Hub de exportação de serviços de design
A proposta é desenvolver hub de exportação de serviços de design como uma iniciativa de plataforma, começando por México e Curitiba, com desenho comparável em uma segunda geografia. O valor não está apenas no conceito, mas na capacidade de documentar origem, usuário, operação, custo total, resultado e contrassinal.
Como transformar repertório territorial em propriedade intelectual e produto escalável sem apagar quem produz?

Aderência estratégica, peso 15%: 4/5. O score não estima mercado, receita, retorno ou chance de sucesso.
O que precisa ser resolvido antes de vender a solução.
A ficha começa pela fricção e não pela novidade.
A oportunidade nasce de uma diferença entre repertório e capacidade. Há sinais que favorecem hub de exportação de serviços de design, mas ainda faltam dados comparáveis, protótipo operacional e critérios públicos para decidir onde escalar.

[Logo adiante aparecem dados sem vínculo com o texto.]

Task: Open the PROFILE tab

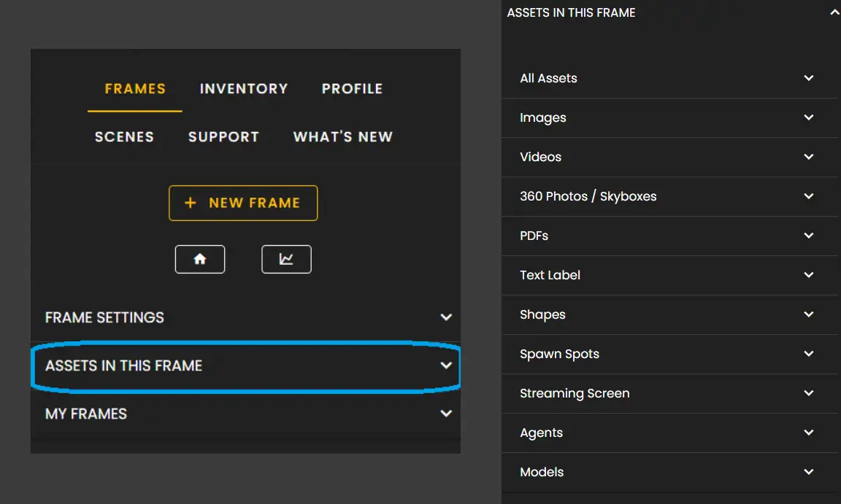Action: tap(352, 88)
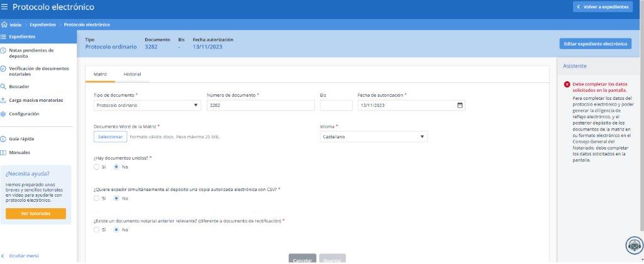Viewport: 644px width, 264px height.
Task: Open the chatbot assistant robot icon
Action: click(x=632, y=246)
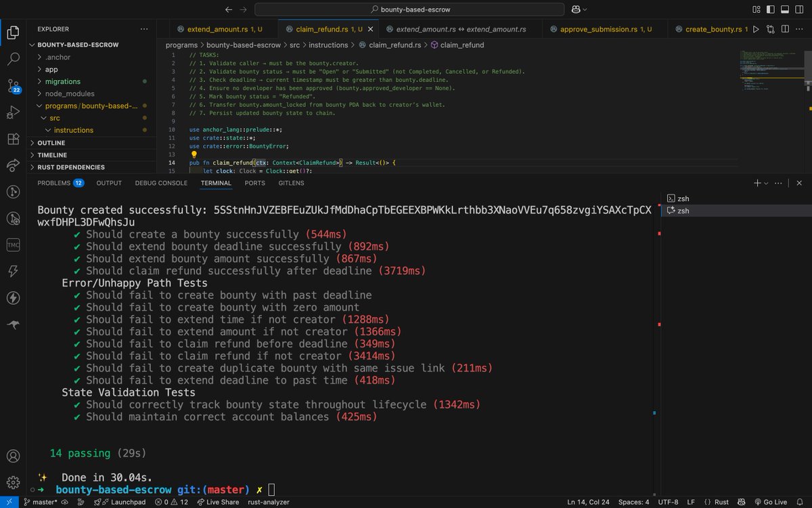Start the Go Live server

click(x=772, y=502)
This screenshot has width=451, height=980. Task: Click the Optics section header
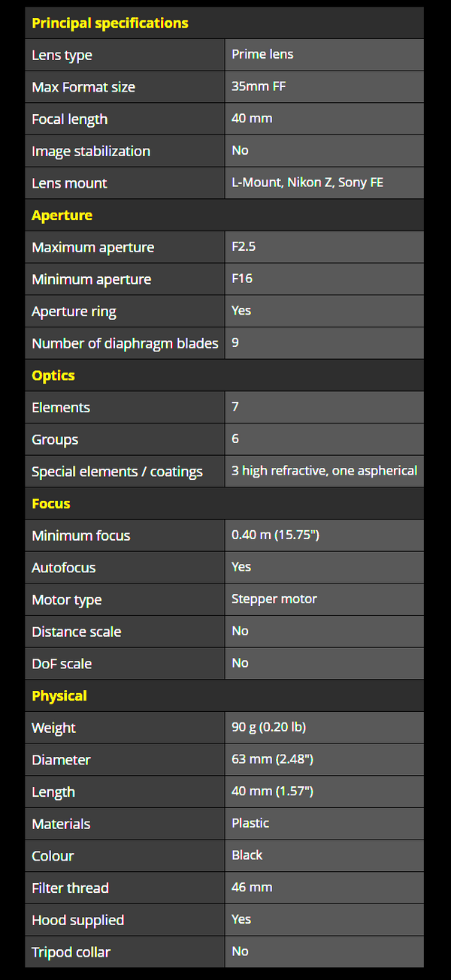pos(53,375)
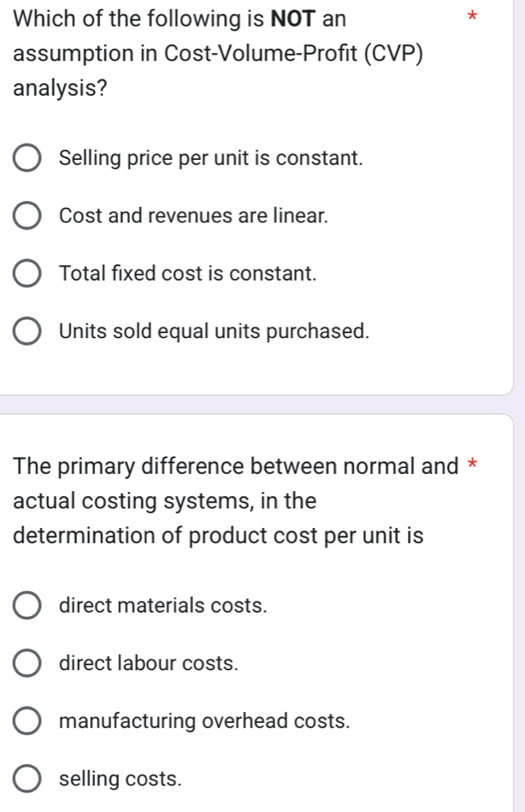This screenshot has width=525, height=812.
Task: Choose the 'manufacturing overhead costs' radio button
Action: point(28,721)

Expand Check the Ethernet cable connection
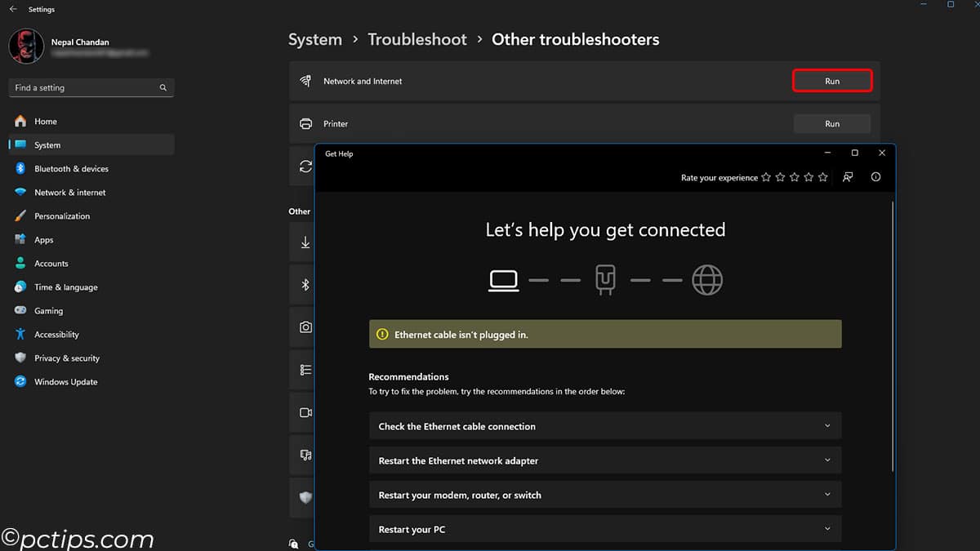coord(605,426)
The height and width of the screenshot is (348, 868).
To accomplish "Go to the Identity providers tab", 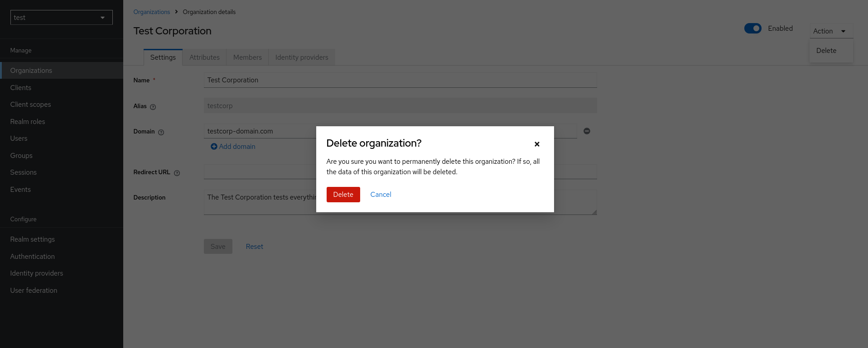I will coord(301,57).
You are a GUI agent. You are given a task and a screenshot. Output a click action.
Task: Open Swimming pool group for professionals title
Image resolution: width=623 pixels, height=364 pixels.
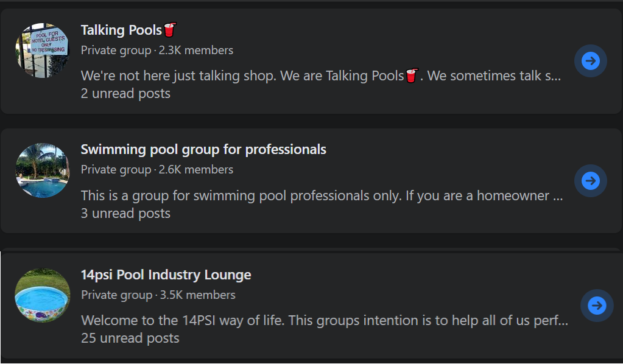(203, 150)
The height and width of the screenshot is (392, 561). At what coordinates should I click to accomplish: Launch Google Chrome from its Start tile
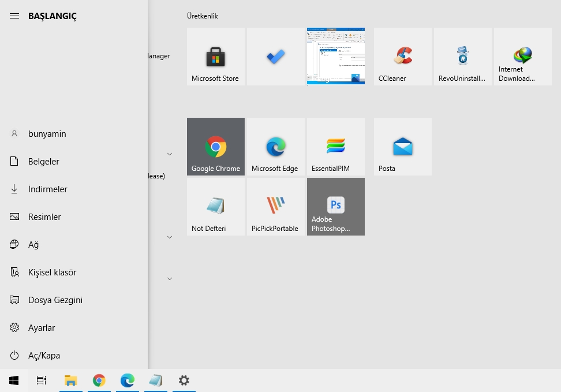(x=215, y=146)
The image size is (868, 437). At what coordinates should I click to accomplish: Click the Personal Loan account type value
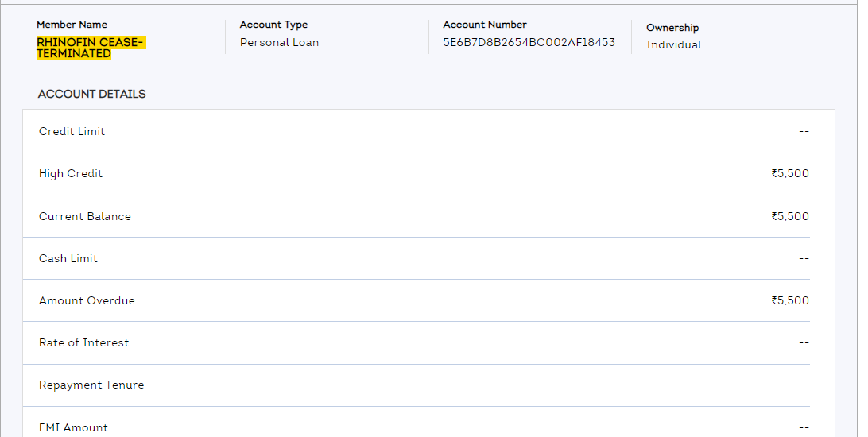click(x=279, y=43)

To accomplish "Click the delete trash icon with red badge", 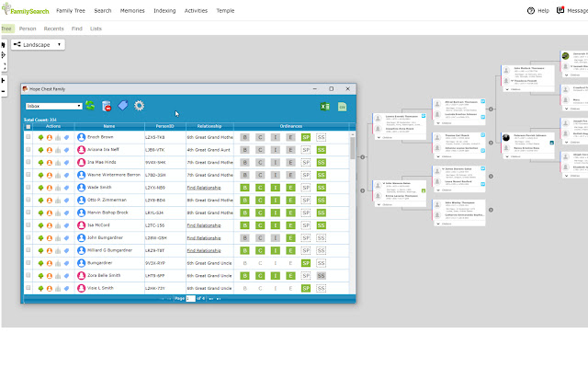I will coord(107,106).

A inteligência artificial amplia repertório e reduz custos visuais, elevando o valor de contexto, curadoria, direitos, prototipagem, serviço e capacidade industrial. A seleção de evidências conecta BID · Indústrias culturais e criativas, UNESCO · Educação e patrimônio vivo e BID · fAIr Tech Radar 2025. Juntas, elas justificam investigação, não demanda comprovada ou tamanho de mercado.
O design ganha relevância internacional quando conecta autoria, matéria, produção, distribuição e serviço, sem usar origem apenas como decoração.
Três pontos de partida, nenhum atalho.
As fontes justificam investigação. Não comprovam demanda, viabilidade financeira ou causalidade.
Como transformar a hipótese em aprendizado.
O primeiro objetivo é reduzir incerteza, não maximizar escala.
Mapear evidências, usuário, operação, regulação e precedentes em duas geografias.
Delimitar o menor componente de hub de exportação de serviços de design que pode ser testado sem prometer escala.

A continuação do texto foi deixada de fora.